Après sa troisième place au Mans, Joan Mir a retrouvé le chemin du podium dès la course suivante sur le circuit du Mugello. Neuvième sur la grille, le pilote du team Marc VDS s’est rapidement glissé dans groupe de tête. Et malgré un petit temps faible à mi-parcours, il a su redonner un coup de rein dans les trois derniers tours pour devancer Bagnaia et finir sur les talons d’Oliveira et de Baldassari. « J’ai fini totalement épuisé mais ce nouveau podium est une belle récompense, confie Mir. J’ai hâte maintenant de me retrouver à Barcelone sur un circuit que j’adore. » Bien parti de la première ligne et leader au premier tour, Marquez a lui souffert d’un problème de drible qui ne lui a pas permis de jouer le podium. L’Espagnol s’est finalement classé cinquième. En MotoGP, Morbidelli s’est illustré aux essais en s’offrant pour la première fois un passage direct en Q2. La course a été plus compliquée mais le champion du monde Moto2 en titre a tout de même pu se glisser dans les points en terminant quinzième. Tom Lüthi a été moins heureux. Le Suisse est en effet tombé dès le deuxième tour quand Abraham est parti à la faute sous ses roues.

Le championnat

Avec son nouveau top cinq, Alex Marquez compte désormais soixante-dix-huit points au classement général. L’Espagnol pointe en quatrième position au cap du premier tiers du championnat Moto2. Joan Mir se hisse en cinquième position avec soixante-quatre points au compteur.
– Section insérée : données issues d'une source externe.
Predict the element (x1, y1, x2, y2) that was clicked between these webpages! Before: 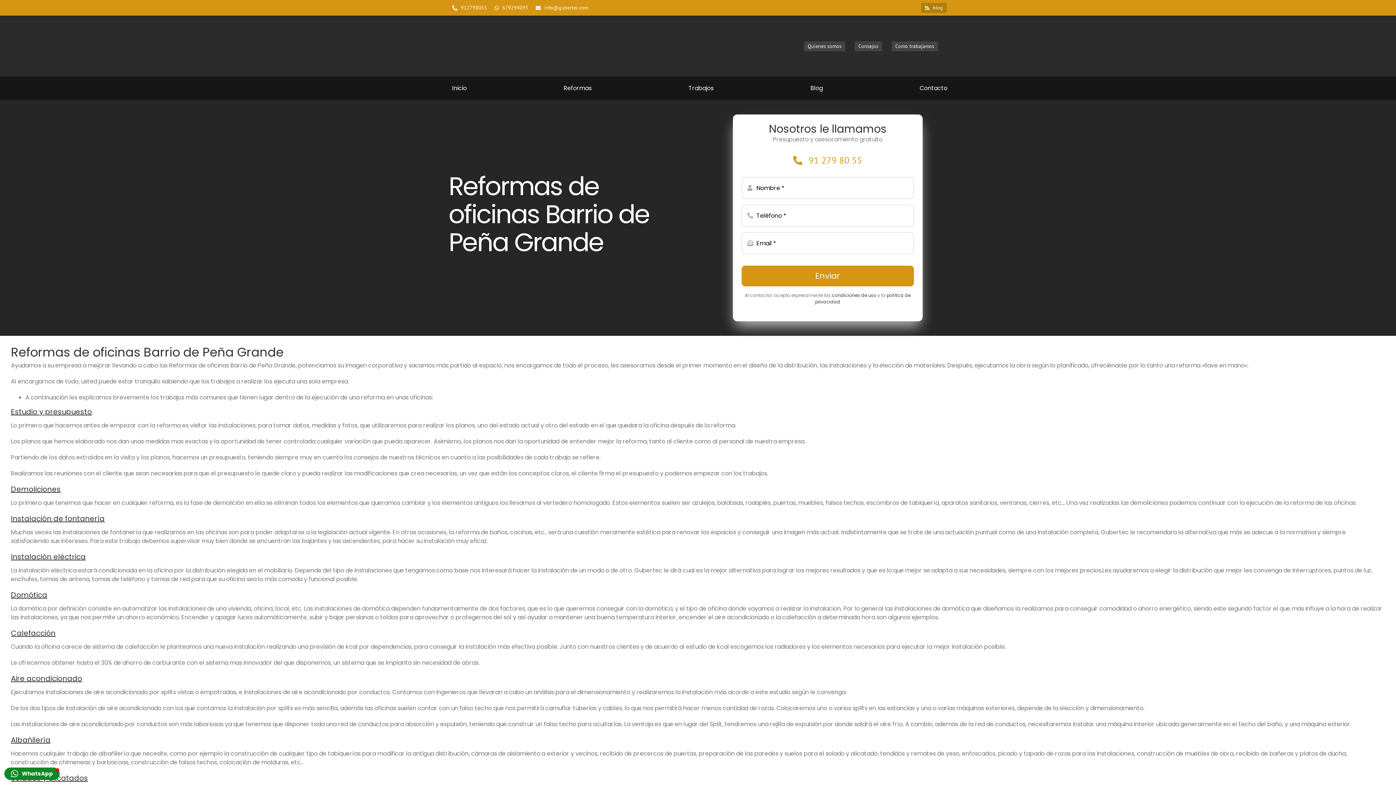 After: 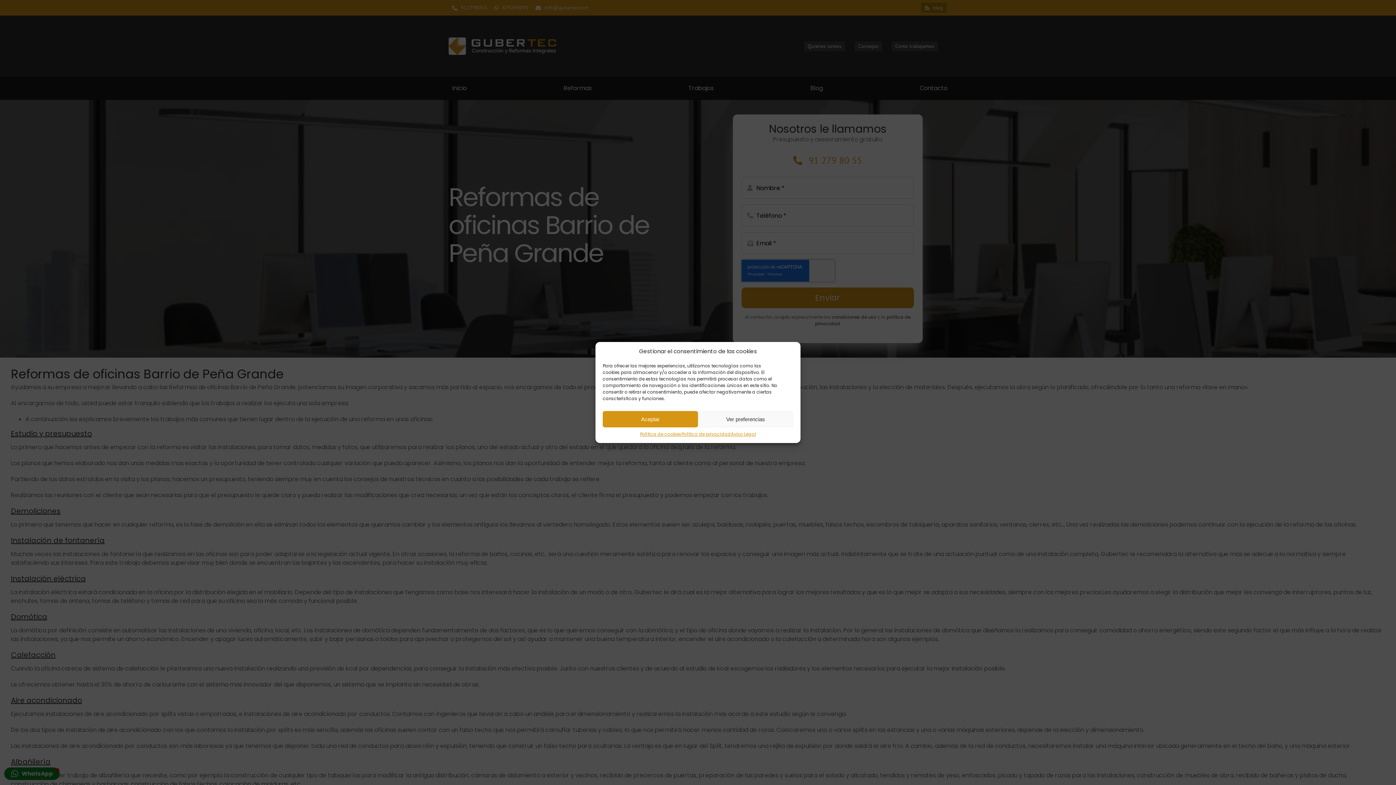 Action: bbox: (832, 292, 876, 298) label: condiciones de uso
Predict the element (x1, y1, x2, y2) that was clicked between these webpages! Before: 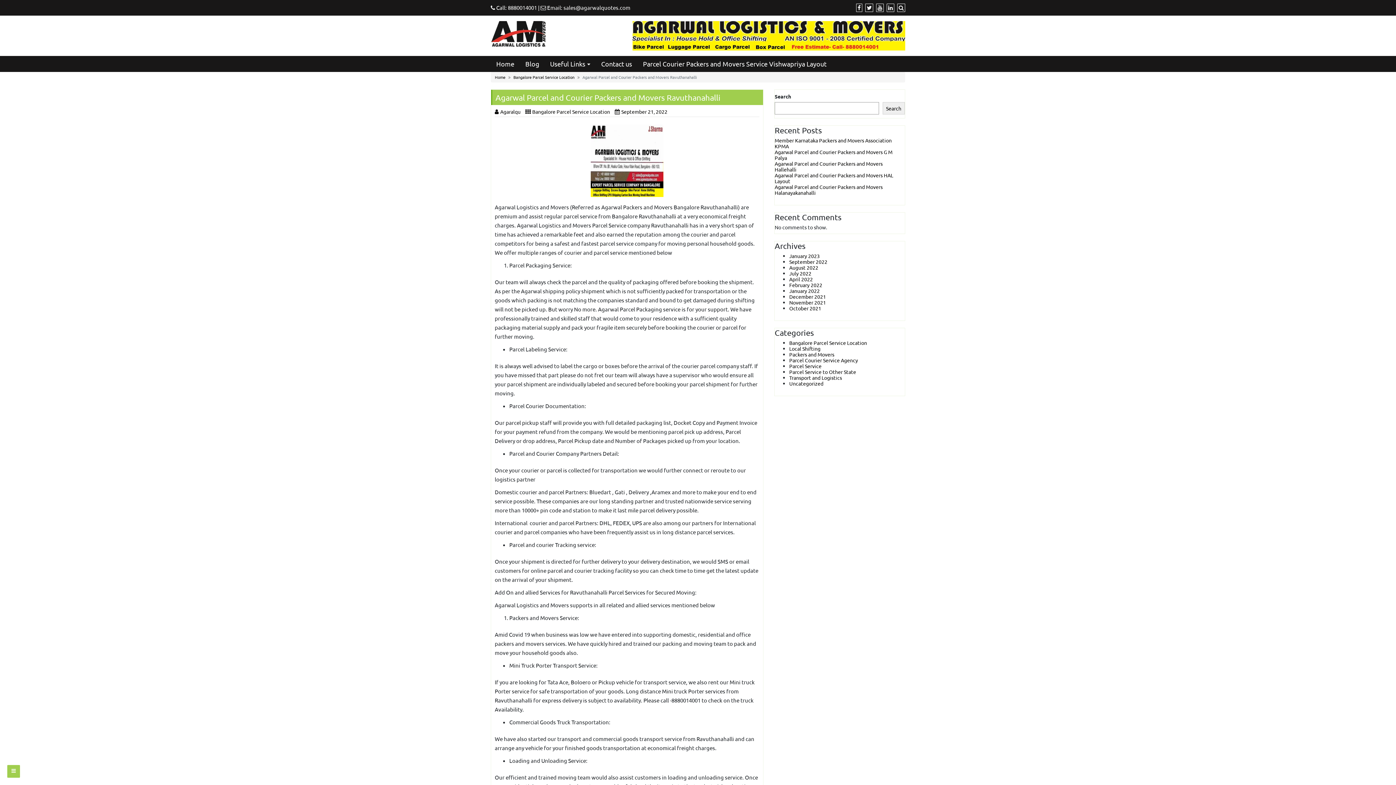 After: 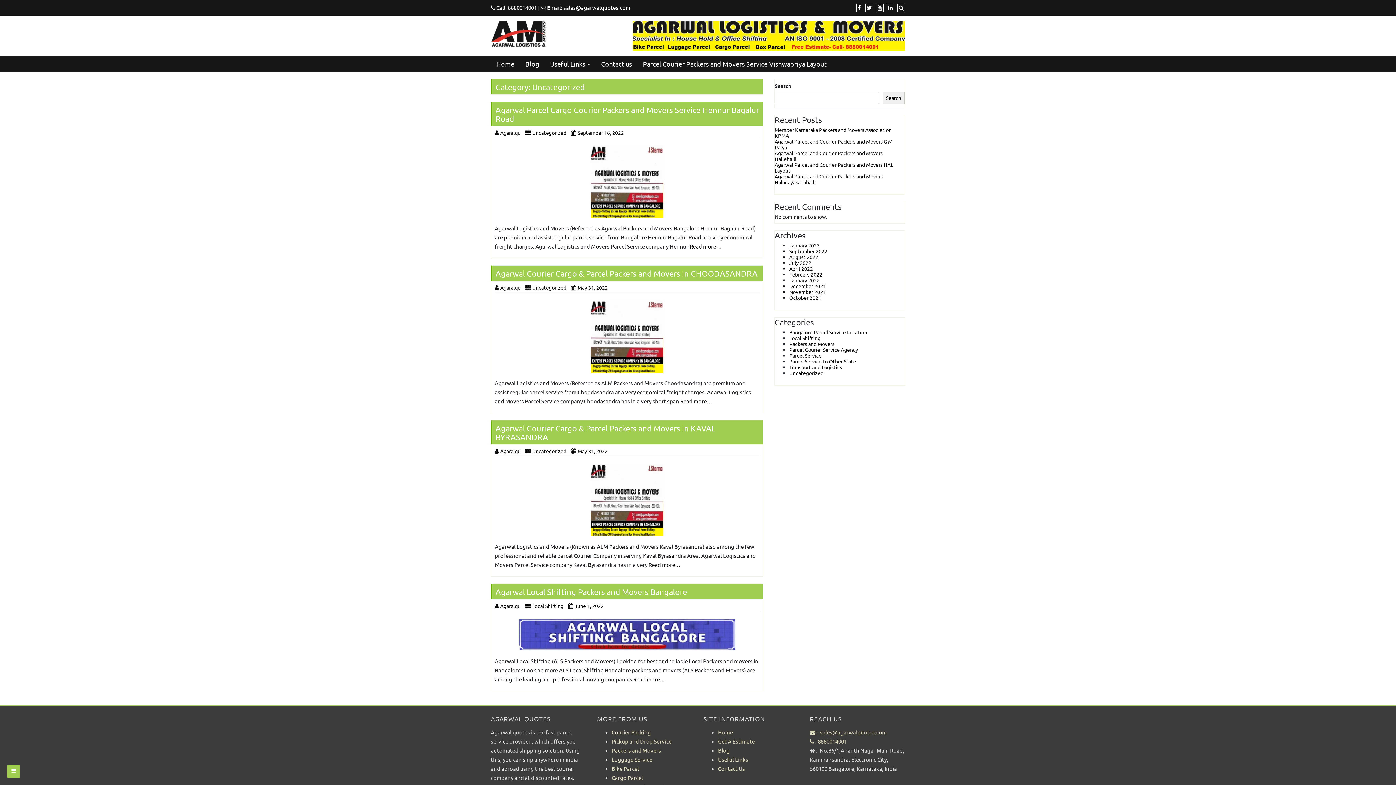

En MotoGP, Morbidelli se retrouve lui à égalité de points avec Hafyzh Syarhin en dix-septième position.

L’histoire

La chute de Michele Pirro qui a nécessité l’interruption de la deuxième séance d’essais libres du Grand Prix d’Italie, vendredi après-midi, restera dans les mémoires. Lancée à plus de 300 km/h, la machine du pilote d’essais Ducati déleste sur la bosse qui prolonge la longue ligne droite du circuit toscan puis se met à guidonner… La roue avant se bloque et l’Italien s’envole dans une effrayante cabriole. Par miracle, il s’en sortira avec une grosse commotion cérébrale mais rien de cassé. Une fois de plus se pose la question de la sécurité sur ce freinage de San Donato et cette bosse sur laquelle les motos décollent à plus de 300 km/h juste avant le freinage d’un virage qui ne négocie à moins de 100 km/h. Cinq secondes en plantant les freins sur une distance équivalente à trois terrains de football… « C’est l’endroit le plus effrayant de la saison », témoigne le nonuple champion du monde Valentino Rossi. En 2007, la cylindrée des moteurs des MotoGP avait été réduite à 800 cm3 pour limiter la puissance et la vitesse. Cela n’avait pas vraiment ralenti ces machines qui restent toujours aussi délicates à piloter. Sur ce même circuit du Mugello, il y a quatorze ans, Shinya Nakano s’était fait une terrible frayeur en éclatant le pneu arrière de sa Kawasaki en pleine ligne droite. Marc Marquez était lui aussi tombé au freinage de San Donato à plus de 300 km/h. « On n’arrivera jamais au risque zéro, quoi qu’on fasse ce sport sera toujours dangereux », conclut Franco Morbidelli qui découvre cette année les frissons du MotoGP.